I am elbow deep in content editing for Recompense right now, and tearing out my hair. The problem is knowing what to carve out. It's not simple.
For instance, one review site gave Athame a generally very good review, with the single complaint that I did not include enough background material on the characters and world. Another, a private purchaser, left a good review on Amazon that liked the early part but thought the book got a little too bogged down in detail in the latter half. A writer can't win. What one reader loves will provoke another reader to gripe.
The standard so-called wisdom for many years has been that anything which doesn't advance the plot, or add necessary information about a major character, should not be in there. "Murder your darlings", etc. But then you get readers who like to savor the immersion factor and complain that the story feels rushed if you don't toss in a lot of texture. Times are changing also, with the increasing prevalence of electronic books and self-publishing.

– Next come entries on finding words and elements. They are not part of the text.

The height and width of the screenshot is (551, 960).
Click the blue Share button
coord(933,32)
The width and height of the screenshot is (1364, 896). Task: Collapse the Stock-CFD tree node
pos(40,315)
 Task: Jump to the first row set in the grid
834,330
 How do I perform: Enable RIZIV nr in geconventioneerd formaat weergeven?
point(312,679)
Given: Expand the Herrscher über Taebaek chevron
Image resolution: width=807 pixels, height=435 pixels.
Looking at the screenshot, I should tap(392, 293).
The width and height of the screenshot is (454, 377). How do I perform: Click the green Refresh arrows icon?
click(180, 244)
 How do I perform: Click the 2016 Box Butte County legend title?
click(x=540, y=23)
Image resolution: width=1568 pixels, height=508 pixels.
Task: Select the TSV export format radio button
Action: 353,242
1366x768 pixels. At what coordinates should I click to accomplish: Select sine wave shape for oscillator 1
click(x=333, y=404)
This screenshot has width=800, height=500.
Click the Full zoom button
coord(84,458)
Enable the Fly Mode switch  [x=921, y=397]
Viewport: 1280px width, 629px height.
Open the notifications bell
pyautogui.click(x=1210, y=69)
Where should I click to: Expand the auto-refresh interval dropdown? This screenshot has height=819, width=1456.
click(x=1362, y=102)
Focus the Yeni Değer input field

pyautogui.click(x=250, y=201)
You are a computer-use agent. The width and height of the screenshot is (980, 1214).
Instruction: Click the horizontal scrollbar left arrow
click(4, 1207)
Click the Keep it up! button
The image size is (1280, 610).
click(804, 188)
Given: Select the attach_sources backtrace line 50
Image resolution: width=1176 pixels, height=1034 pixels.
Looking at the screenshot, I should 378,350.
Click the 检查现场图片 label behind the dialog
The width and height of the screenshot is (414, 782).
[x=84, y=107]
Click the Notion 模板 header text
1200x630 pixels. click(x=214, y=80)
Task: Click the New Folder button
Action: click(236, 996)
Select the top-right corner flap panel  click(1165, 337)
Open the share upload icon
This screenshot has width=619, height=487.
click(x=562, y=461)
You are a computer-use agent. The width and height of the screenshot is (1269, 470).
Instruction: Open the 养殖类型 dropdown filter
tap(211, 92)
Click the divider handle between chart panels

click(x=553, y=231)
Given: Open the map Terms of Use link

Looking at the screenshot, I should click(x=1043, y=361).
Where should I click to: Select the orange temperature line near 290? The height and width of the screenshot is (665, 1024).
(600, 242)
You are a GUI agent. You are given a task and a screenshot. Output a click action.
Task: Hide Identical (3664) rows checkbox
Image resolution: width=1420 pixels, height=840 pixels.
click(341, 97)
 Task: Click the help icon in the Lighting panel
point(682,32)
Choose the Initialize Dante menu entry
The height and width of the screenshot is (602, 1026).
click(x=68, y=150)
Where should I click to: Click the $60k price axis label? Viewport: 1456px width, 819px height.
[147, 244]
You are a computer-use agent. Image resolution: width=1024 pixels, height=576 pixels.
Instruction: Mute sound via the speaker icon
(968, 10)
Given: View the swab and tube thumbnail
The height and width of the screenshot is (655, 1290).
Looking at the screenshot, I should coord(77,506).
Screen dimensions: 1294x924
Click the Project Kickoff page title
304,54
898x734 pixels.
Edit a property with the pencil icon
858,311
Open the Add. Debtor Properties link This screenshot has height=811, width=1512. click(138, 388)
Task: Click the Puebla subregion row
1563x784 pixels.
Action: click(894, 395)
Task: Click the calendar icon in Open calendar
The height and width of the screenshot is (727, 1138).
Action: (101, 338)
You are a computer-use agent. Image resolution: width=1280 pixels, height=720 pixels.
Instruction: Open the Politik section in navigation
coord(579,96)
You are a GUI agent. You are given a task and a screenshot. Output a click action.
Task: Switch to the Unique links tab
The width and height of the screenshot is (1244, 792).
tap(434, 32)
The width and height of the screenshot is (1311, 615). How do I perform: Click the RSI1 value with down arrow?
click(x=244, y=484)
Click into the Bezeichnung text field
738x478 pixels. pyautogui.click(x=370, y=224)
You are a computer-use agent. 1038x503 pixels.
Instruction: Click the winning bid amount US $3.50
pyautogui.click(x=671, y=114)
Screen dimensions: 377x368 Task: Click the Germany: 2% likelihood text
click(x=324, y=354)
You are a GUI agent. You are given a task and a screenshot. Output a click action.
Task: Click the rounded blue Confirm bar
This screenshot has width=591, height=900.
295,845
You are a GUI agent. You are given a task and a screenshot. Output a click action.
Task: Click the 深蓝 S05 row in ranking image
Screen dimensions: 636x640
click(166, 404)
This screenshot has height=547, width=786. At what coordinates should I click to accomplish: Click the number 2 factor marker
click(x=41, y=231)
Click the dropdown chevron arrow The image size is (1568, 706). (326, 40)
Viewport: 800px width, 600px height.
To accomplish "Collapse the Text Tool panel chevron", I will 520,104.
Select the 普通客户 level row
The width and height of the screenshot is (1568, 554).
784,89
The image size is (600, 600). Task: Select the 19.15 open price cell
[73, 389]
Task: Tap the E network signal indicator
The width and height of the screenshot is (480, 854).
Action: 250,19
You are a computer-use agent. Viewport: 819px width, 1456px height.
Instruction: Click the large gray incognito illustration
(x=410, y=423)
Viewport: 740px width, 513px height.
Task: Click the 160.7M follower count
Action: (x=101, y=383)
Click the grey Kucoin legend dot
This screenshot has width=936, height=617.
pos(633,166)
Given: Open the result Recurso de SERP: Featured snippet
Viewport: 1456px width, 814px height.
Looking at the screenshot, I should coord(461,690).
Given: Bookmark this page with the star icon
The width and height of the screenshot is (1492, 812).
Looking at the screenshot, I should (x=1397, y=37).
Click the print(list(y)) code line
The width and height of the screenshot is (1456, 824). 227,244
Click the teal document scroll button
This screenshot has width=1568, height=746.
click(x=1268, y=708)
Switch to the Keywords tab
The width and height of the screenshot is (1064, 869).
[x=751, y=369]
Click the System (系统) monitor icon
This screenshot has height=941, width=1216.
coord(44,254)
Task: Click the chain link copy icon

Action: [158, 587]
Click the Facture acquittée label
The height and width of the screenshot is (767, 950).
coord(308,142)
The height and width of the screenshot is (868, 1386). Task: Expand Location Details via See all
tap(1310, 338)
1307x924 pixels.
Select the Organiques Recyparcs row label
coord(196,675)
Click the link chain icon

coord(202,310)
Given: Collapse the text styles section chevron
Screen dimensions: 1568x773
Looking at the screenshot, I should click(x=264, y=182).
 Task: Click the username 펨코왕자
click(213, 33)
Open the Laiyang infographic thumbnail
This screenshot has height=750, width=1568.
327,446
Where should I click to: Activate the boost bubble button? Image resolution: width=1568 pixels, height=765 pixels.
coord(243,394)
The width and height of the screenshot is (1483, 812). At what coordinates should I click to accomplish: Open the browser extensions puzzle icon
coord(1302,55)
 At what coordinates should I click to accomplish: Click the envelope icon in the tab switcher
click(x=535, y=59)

Big publishing houses that put out large runs of paper books have a vested interest in keeping a book size down as much as possible. Partly to control production costs, partly to minimize losses if it doesn't sell well and they have to take it back for disposal. That doesn't apply to digital media. There are also several recent surveys that show people are tending more and more to prefer longer books. Maybe folks are starting to enjoy immersion more. Or maybe they just want more book for their money, given the tight economy. Or maybe people have always liked long books, and the publishing houses just kept readers on a starvation diet.
But by the same token (cliche anyone?) nobody wants to write another Robinson Crusoe. To anyone who hasn't read it, RC was a torturous ordeal to wade through. Verbose does not begin to cover it. It actually doesn't have a real plot as such. It's not actually about anything. Just an endless stream of consciousness plus soapbox for the author's philosophical musings. Thankfully, almost no one reads it anymore. I have no idea why anyone ever did, to tell the truth. It really and truly sucked. No personal offense intended to anyone who loves the piece of crap.
I am told that my main flaw as a writer is my tendency to digress away from the main plot into irrelevancy. Hence, I am deeply concerned about making sure that everything left in a book is clearly relevant to the book, with the possible exception of minor foreshadowing that will be left as hooks for the next story in a series. But what to cut? Which darling do I murder?